Da consistência do que somos

Da consistência do que somos

Pollyana Franco

Nós, seres humanos, carregamos em nós tudo aquilo que nos constitui: os sonhos, os medos, as alegrias, as tristezas, os amigos, os amores, as músicas que ouvimos, nossa comida preferida, as coisas que vemos e vivenciamos, nossas crenças e valores. Tudo isso junto, organizado ou não, nos transforma naquilo que somos e é o que nos dá consistência, o que faz de nós, nós.  

Muitas vezes acontecem situações em que nos sentimos “quebrados”. É quando nossa consistência por algum motivo se rompe. Sentimos o coração dolorido, a alma estilhaçada, o corpo sem forças, a vida sem chão. Andamos pela rua com o olhar vazio e a sensação que temos é a de que carregamos o peso do mundo dentro do peito. Os sonhos perdem a razão de ser, os medos se tornam maiores, as alegrias distantes, as tristezas presentes, os amigos ocupados, os amores ausentes. Tudo perde a razão de ser, até nossas músicas preferidas parecem uma batucada ao fundo do que somos; nossa comida preferida perde o sabor; nos tornamos cegos e só nos lembramos daquilo que não se deve lembrar; já não acreditamos em nada e não valorizamos nada. Pensamos: é o fim. E então vamos vivendo, dia após dia, esperando que algo ou alguém mude tudo, e as coisas voltem a fazer sentido.

Existem também aqueles momentos mágicos, em que o mundo inteiro pára e tudo parece ser um sonho, uma miragem.

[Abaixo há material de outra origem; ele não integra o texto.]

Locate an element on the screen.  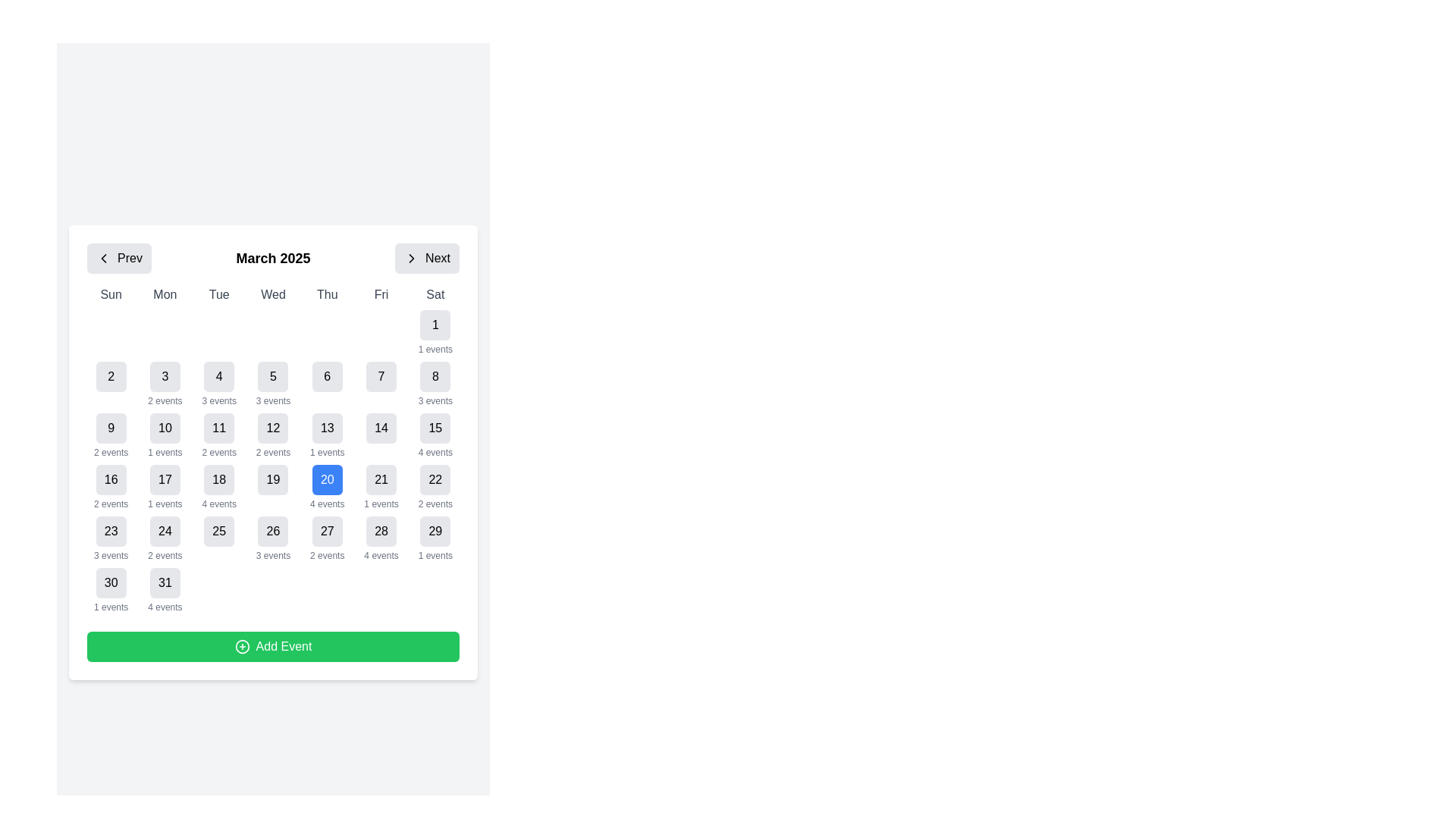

Tudo é tão perfeito e maravilhoso que sentimos a alegria do mundo, dentro de nós. Sentimos que somos capazes de ser e fazer qualquer coisa, que nada nem ninguém pode nos impedir de realizar os nossos sonhos e sermos felizes. Nos sentimos verdadeiros guerreiros lutando pela vida que ainda existe em nós. É quando a nossa consistência atinge o seu ápice, e tudo se integra e tudo funciona. Não é preciso que algo extraordinário aconteça para que a gente se sinta assim. Às vezes um simples abraço, um sorriso, uma palavra faz nosso dia valer a pena, faz nossa existência ganhar sentido.

Muitas pessoas passam pela vida sem consistência. Se esquecem do que são, do que querem, do que vale a pena e do que não. Se esquecem de que a vida é uma sucessão de pequenas e grandes coisas que podem nos abalar, mas que não podem roubar o que somos. A consistência da alma pertence a quem tem coragem de viver e força para lutar. Ela baseia-se em ser inteiro e dar-se por inteiro, mesmo quando sentimos que já não podemos mais. É o saber alegrar-se com coisas simples como o nascer do sol e saber entender que a vida está em constante movimento, coisas e pessoas vêm e vão, mas elas estarão sempre guardadas em nosso íntimo.

Se as pessoas caminhassem juntas, se fossem capazes de ver o outro e nele enxergar uma parte de si, se fossem humildes, solidárias, humanas, não existiria uma pessoa no mundo que não fosse consistente. Todos seriam inteiros.  E todos nós juntos, seríamos a consistência universal, funcionando em um mesmo ritmo, em uma mesma sincronia, e talvez então, já não existiria sofrimento.

Ao nascermos somos seres frágeis, mas estamos todos carregados de um material muito precioso: os sonhos.  E são eles a matéria-prima da consistência.

 

2 Respostas to “Da consistência do que somos”

  1. Pollyana Says:

    Sandra, eu que agradeço pela oportunidade e por me ajudar nessa caminhada.
    Beijos

  2. spapesky Says:

    Querida Pollyana

    Parabéns pela consistência de seu texto, produto da consistência da sua identidade e do modo como relaciona-se com a Vida e a Educação. Parabéns e obrigada pela participação! Muita Luz e Sucesso!